Running LLMs Locally with Docker Model Runner

Docker for LLMs! Docker did it again :_D

There was a time (like, a thousand years ago) when running AI language models locally required specialized knowledge, complex environment setups, and powerful hardware. Those days are officially over. Docker Model Runner has completely changed the game, making it ridiculously (and scarily) simple to run LLMs right on your personal computer. If you’ve been following my work, you might have seen my earlier posts about LLMs in general, but this new Docker feature takes AI accessibility to a whole new level.

What Problem Does Docker Model Runner Solve?

Running large language models locally has traditionally been a nightmare of environment configurations, dependency management, and hardware requirements. Even for experienced developers, the process was time-consuming and error-prone. Good news! Docker has made this complex process shockingly simple.

Running LLMs Locally with Docker Model Runner

The Game-Changer

Docker Model Runner is a feature in Docker Desktop that lets you download and run AI models locally with minimal friction. There’s:

No complex environment setup
No dependency management nightmares
No compatibility issues
No need for specialized hardware (in most cases)

If you have Docker Desktop installed, you’re literally two commands away from having your own ChatGPT-like assistant running locally. This reminds me of how containerization revolutionized application deployment years ago, which I covered in many articles about Docker.

How Easy Is It?

Let me demonstrate with DeepSeek R1 Distill Llama, a powerful and efficient model I’ve been testing on my MacBook Pro M2 Max:

First, pull the model:

docker model pull ai/deepseek-r1-distill-llama:8B-Q4_K_M

Then run it with a simple command:

docker model run ai/deepseek-r1-distill-llama:8B-Q4_K_M 'What are three benefits of running LLMs locally?'

That’s it! Seriously haha. No configuration files, no Python environment setup, no GPU drivers to install. The model downloads in minutes and responds immediately. What would have taken hours of setup and troubleshooting before now happens in seconds.

Why Local LLMs Are a Big Deal

Running AI models locally offers several critical advantages that can’t be overlooked:

Complete privacy: Your data never leaves your device - crucial for sensitive work
No API costs: Use the model as much as you want without worrying about usage fees
Works offline: Perfect for traveling or unreliable internet connections
Lower latency: Responses come faster without network delays
Customization potential: Possibility to fine-tune for your specific needs

This approach to running local AI models follows similar containerization principles that I discussed in my articles about Docker.

The Performance

The speed is what shocked me the most. Although I’m running on a “good” computer, is just a laptop. Using DeepSeek R1 as my test case, the model runs super fast on my MacBook Pro M2 Max. Responses come with minimal lag, making it practical for real-world applications.

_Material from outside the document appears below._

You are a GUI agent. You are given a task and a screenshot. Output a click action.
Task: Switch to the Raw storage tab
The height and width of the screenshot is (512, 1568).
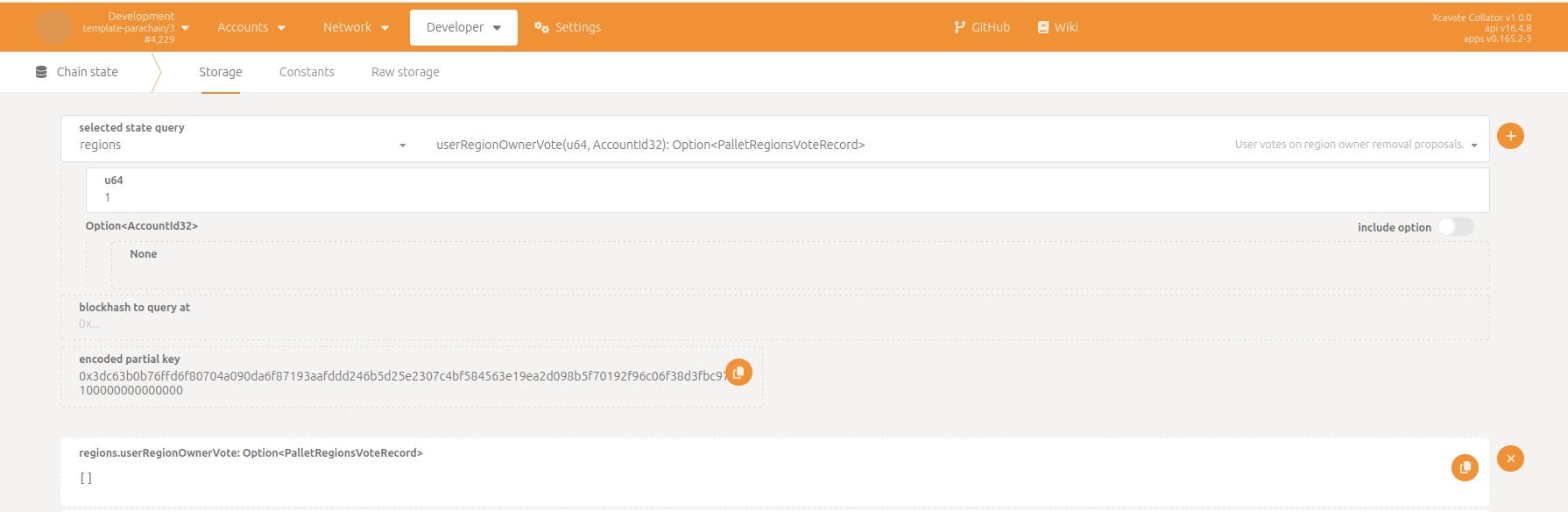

I was honestly expecting to deal with the typical tradeoff between accessibility and speed - you know, making something easier to use usually means compromising on capabilities. Not here. The days of needing specialized hardware to run capable AI models are quickly fading.

The response takes less than 500ms in my local machine. Yeah, I’m still processing.

Your Own Local LLM

Here’s how to start running LLMs locally in less than 5 minutes:

Install the latest Docker Desktop
Enable Docker Model Runner in Settings > Features in development
Use docker model pull <model> to download your chosen model
Run prompts with docker model run <model> <prompt>

For more options and available models:

docker model list
docker model help

What’s particularly amazeballs is that Docker Model Runner exposes an OpenAI-compatible API, meaning you can easily integrate these local models into applications already built for services like ChatGPT.

Other Models to Try

While I’ve highlighted DeepSeek R1 in my examples (which has been impressive), Docker Model Runner supports various models through Docker Hub’s ai namespace. Different models offer different capabilities, sizes, and performance characteristics, letting you choose based on your specific needs and hardware constraints.

As an example, ai/llama3.2:1B-Q8_0 occupies 1.22GB and ai/deepseek-r1-distill-llama:8B-Q4_K_M 4.58GB (:70B-Q4_K_M is 42GB).

I’m trully impressed, the barrier to entry for running complex AI has never been lower. As I said, Docker did it again!